Hey,
Core Web Vitals are Google's way of saying: your website is too slow, and it's costing you rankings. They've been an official ranking factor since 2021. Ignoring them is no longer an option.
But what do these abbreviations actually mean? And how do you optimise them without a computer science degree?
#The three metrics that matter
LCP stands for Largest Contentful Paint. That's the time until the largest visible element is loaded. Usually an image, sometimes a block of text. Google wants this under 2.5 seconds.
INP stands for Interaction to Next Paint. It replaced FID, the old value. INP measures how quickly the page responds to interactions. Clicks, taps, keystrokes. Google wants this under 200 milliseconds.
CLS stands for Cumulative Layout Shift. It measures how much shifts around on the page while it loads. You know the feeling: you want to click a link, and suddenly everything slides down because an image loaded. Google wants CLS under 0.1.
#Why this matters
Google uses Core Web Vitals as a ranking signal. Bad values mean worse rankings. Not dramatic, but measurable.
More importantly: bad Core Web Vitals mean a bad user experience. And a bad user experience means visitors bounce. They don't buy, they don't enquire, they don't come back.
I've seen sites that had 30 percent more conversions after a performance optimisation. Not because they rank better, but because visitors no longer give up in frustration.
#Optimising LCP
The largest element has to load fast. Usually it's an image. So start there.
Compress images. WebP instead of JPEG. Correct sizes, not 4000 pixels wide for an 800-pixel display. Lazy loading for images that aren't immediately visible.
But LCP isn't just images. The server also has to respond fast. Bad hosting can ruin the best code. I recommend hosting with SSD storage and European servers for German sites.
Caching helps enormously. What's been loaded once doesn't need to be fetched from the server again. Browser caching for returning visitors, server caching for the first request.
Load critical CSS inline. The CSS needed for the visible area should go directly in the HTML. Not in an external file that has to be loaded first.
#Optimising INP
INP is more complicated. It measures how long the browser takes to respond to interactions. When you click a button and nothing happens, that's bad INP.
The culprit is usually JavaScript. Too much of it, badly written, or both. JavaScript blocks the main thread. While it's working, the page doesn't respond.
The solution: less JavaScript. Sounds simple, and it is. Does the site really need five different tracking tools? Does it really need this animated menu?
What's left should be efficient. Break up long tasks. Use non-blocking JavaScript. Optimise event handlers.
Third-party scripts are often the problem. Chat widgets, analytics, social media embeds. Each one adds JavaScript. Some of them are catastrophically badly coded.
#Optimising CLS
Layout shifts happen when elements change their position after the page is already visible. That's annoying for users and bad for CLS.

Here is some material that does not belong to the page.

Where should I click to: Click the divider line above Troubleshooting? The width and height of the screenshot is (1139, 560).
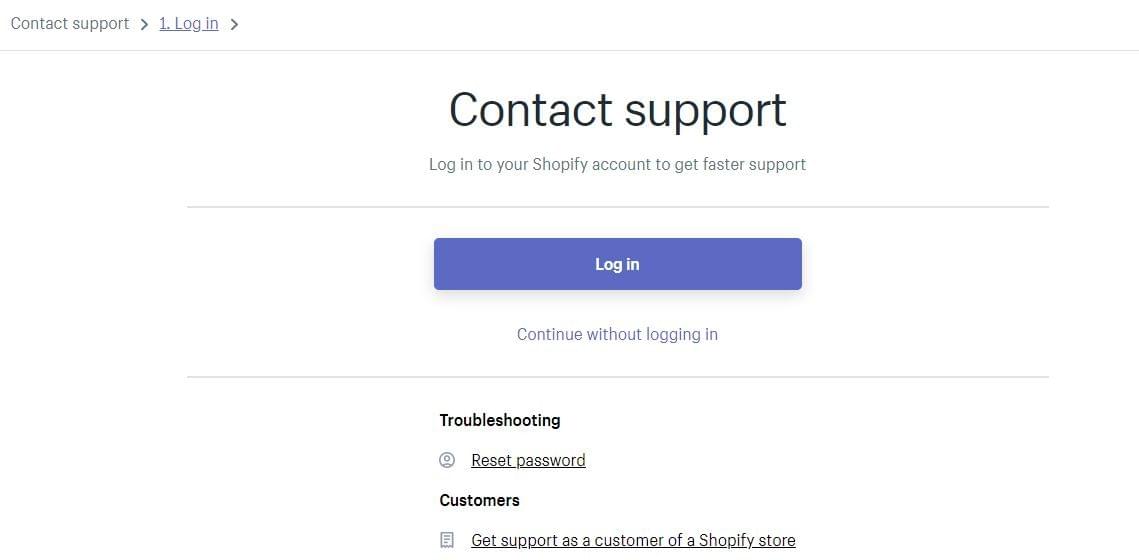(x=617, y=377)
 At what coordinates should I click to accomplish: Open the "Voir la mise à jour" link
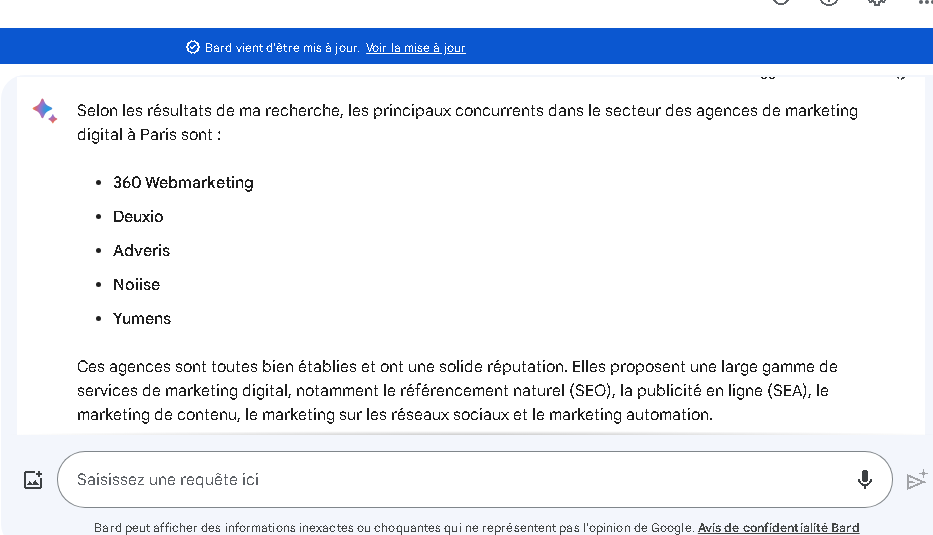415,48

The most common reason: images without defined dimensions. The browser doesn't know how big the image will be, so it doesn't reserve any space. When the image loads, it pushes everything else aside.
The solution: specify width and height in the HTML. Or aspect-ratio in CSS. Then the browser reserves the right space before the image is there.
Web fonts are the second culprit. The browser first shows a system font, then loads the web font and replaces it. That causes shifts.
The solution: use font-display: swap. Or preload the fonts. Or use fewer web fonts. System fonts aren't sexy, but they don't shift.
Ads and embeds are the third culprit. Banners that change their size. YouTube videos that load in later. You often can't prevent this completely, but reserving space minimises it.
#Tools for measuring
Google PageSpeed Insights is the classic. You enter a URL, you get your values. Simple, but not always accurate.
Lighthouse in Chrome DevTools goes deeper. You don't just see the values, but also what causes them. Indispensable for developers.
Search Console shows real-world data. Not lab measurements, but actual user data. That's more meaningful, but slower — it takes weeks for changes to show up.
WebPageTest is for nerds. Detailed waterfall diagrams, different test conditions, repeatable results. If you really want to understand what's happening, there's no way around it.
#What realistic goals look like
Perfect Core Web Vitals aren't always possible. Some sites just need more time to load. A shop with a thousand products loads slower than a business card website.
The goal should be: get better. Not perfect, but good enough. If all three metrics are green, that's fantastic. If they're yellow, that's acceptable. If they're red, you have a problem.
Prioritisation helps. LCP has the biggest impact on perceived speed. Start there. INP has become more important since replacing FID. CLS is the easiest to fix.
#The actual point
Core Web Vitals aren't an end in themselves. They measure how well your website works. Good values mean happy users. Happy users mean more conversions.
The optimisation is technical, but not impossible. Most improvements are fundamentals: compress images, improve hosting, remove unnecessary JavaScript.
Whoever does this consistently sees results. Better rankings, yes. But more importantly: a better user experience. And that always pays off.